5 years ago

Effects of silver nanoparticles on nitrification and associated nitrous oxide production in aquatic environments

Juan Gao, Chendi Yu, Lijun Hou, Yanling Zheng, Hongli Zhang, Dengzhou Gao, Xiaofei Li, Silvia E. Newell, Rong Wang, Cheng Liu, Guoyu Yin, Min Liu

Silver nanoparticles (AgNPs) are the most common materials in nanotechnology-based consumer products globally. Because of the wide application of AgNPs, their potential environmental impact is currently a highly topical focus of concern. Nitrification is one of the processes in the nitrogen cycle most susceptible to AgNPs but the specific effects of AgNPs on nitrification in aquatic environments are not well understood. We report the influence of AgNPs on nitrification and associated nitrous oxide (N2O) production in estuarine sediments. AgNPs inhibited nitrification rates, which decreased exponentially with increasing AgNP concentrations. The response of nitrifier N2O production to AgNPs exhibited low-dose stimulation (<534, 1476, and 2473 μg liter–1 for 10-, 30-, and 100-nm AgNPs, respectively) and high-dose inhibition (hormesis effect). Compared with controls, N2O production could be enhanced by >100% at low doses of AgNPs. This result was confirmed by metatranscriptome studies showing up-regulation of nitric oxide reductase (norQ) gene expression in the low-dose treatment.

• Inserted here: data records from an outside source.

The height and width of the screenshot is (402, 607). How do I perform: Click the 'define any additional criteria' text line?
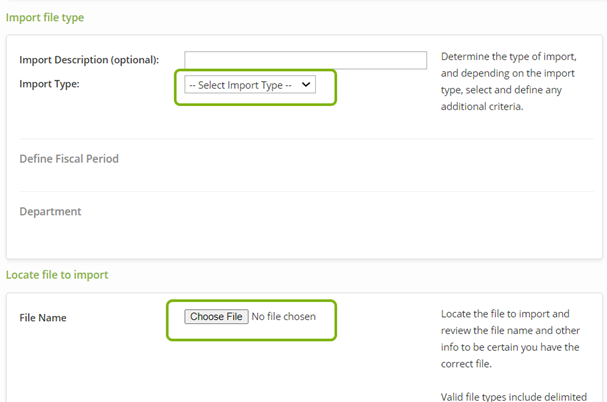pyautogui.click(x=482, y=106)
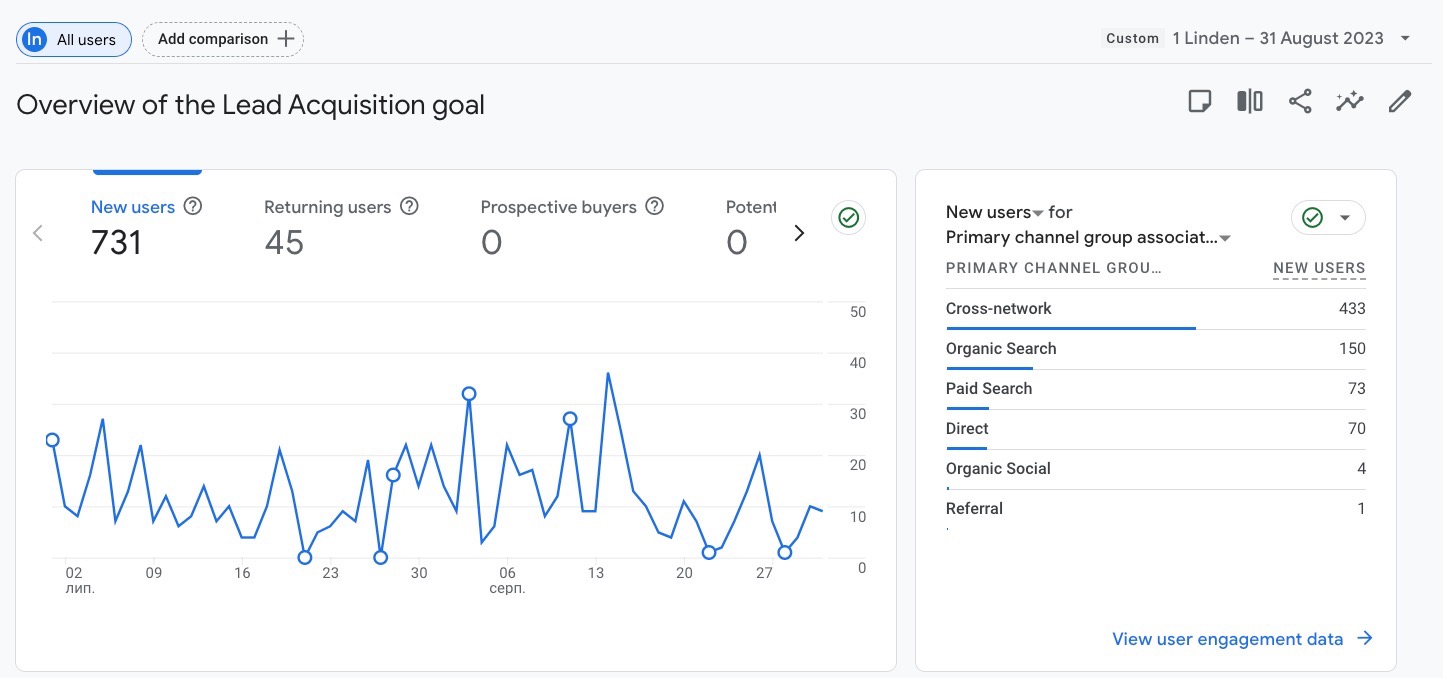
Task: Click help icon beside Prospective buyers
Action: tap(655, 207)
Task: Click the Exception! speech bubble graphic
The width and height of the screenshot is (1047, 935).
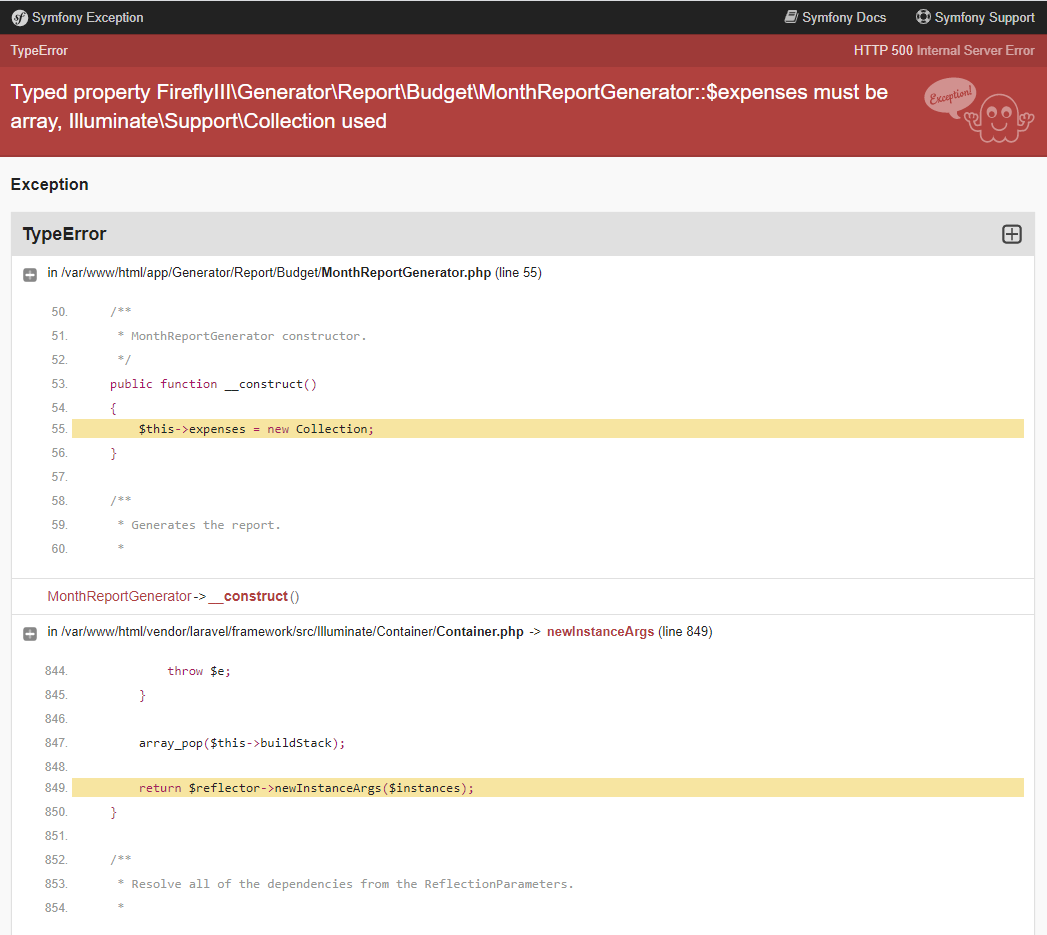Action: click(x=948, y=95)
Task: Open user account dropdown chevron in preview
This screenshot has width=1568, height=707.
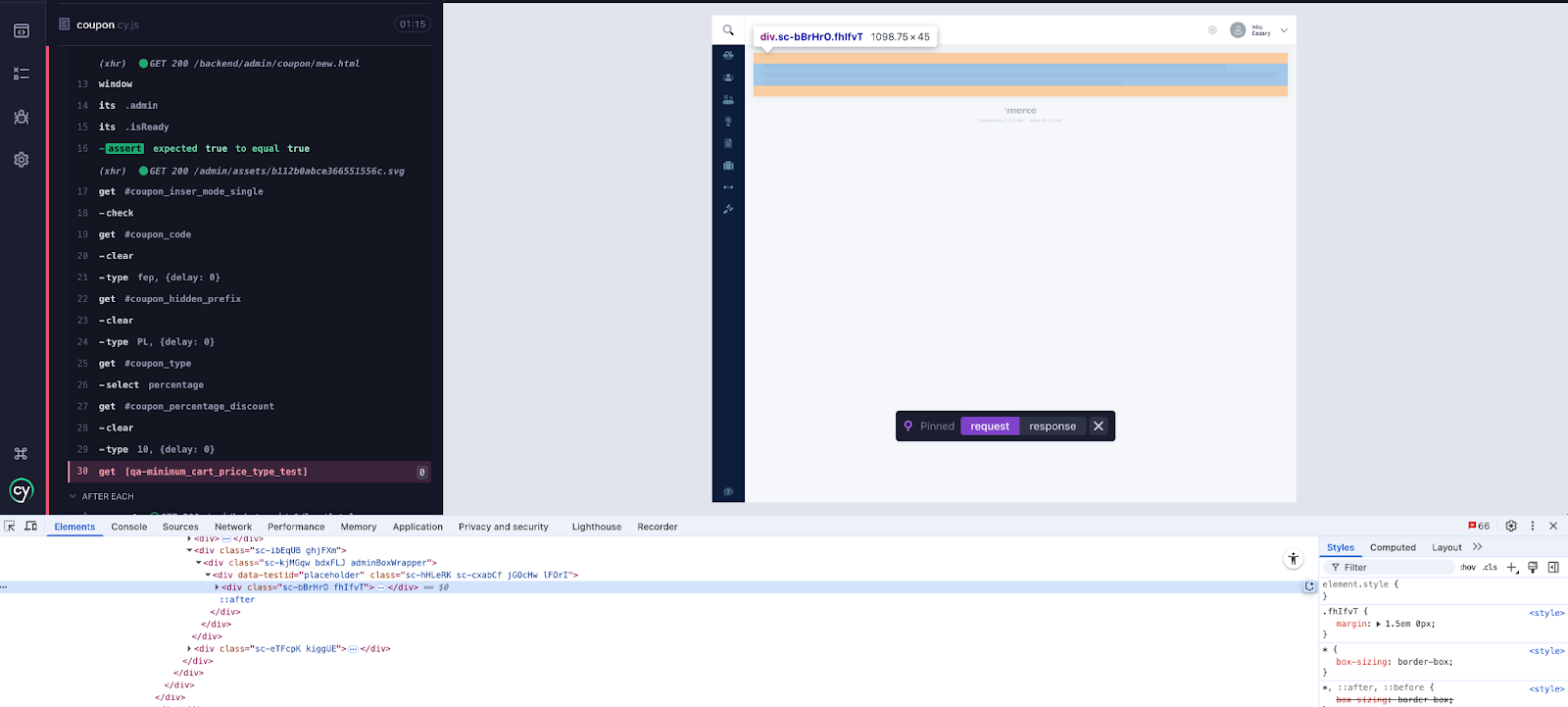Action: (x=1284, y=30)

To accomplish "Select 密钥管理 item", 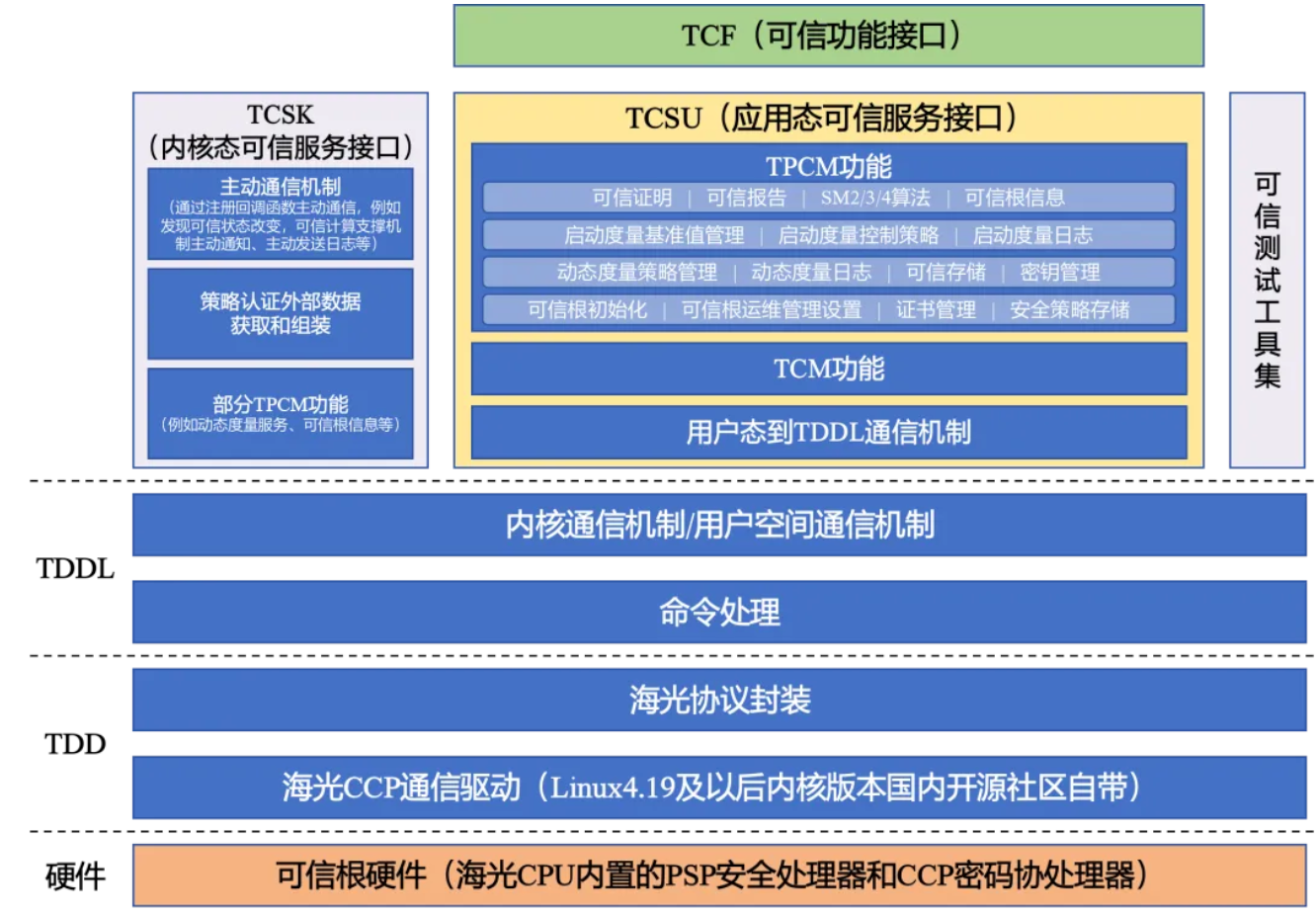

Isotopomer analysis revealed that hydroxylamine oxidation was the main N2O production pathway, and its contribution to N2O emission was enhanced when exposed to low-dose AgNPs. This study highlights the molecular underpinnings of the effects of AgNPs on nitrification activity and demonstrates that the release of AgNPs into the environment should be controlled because they interfere with nitrifying communities and stimulate N2O emission.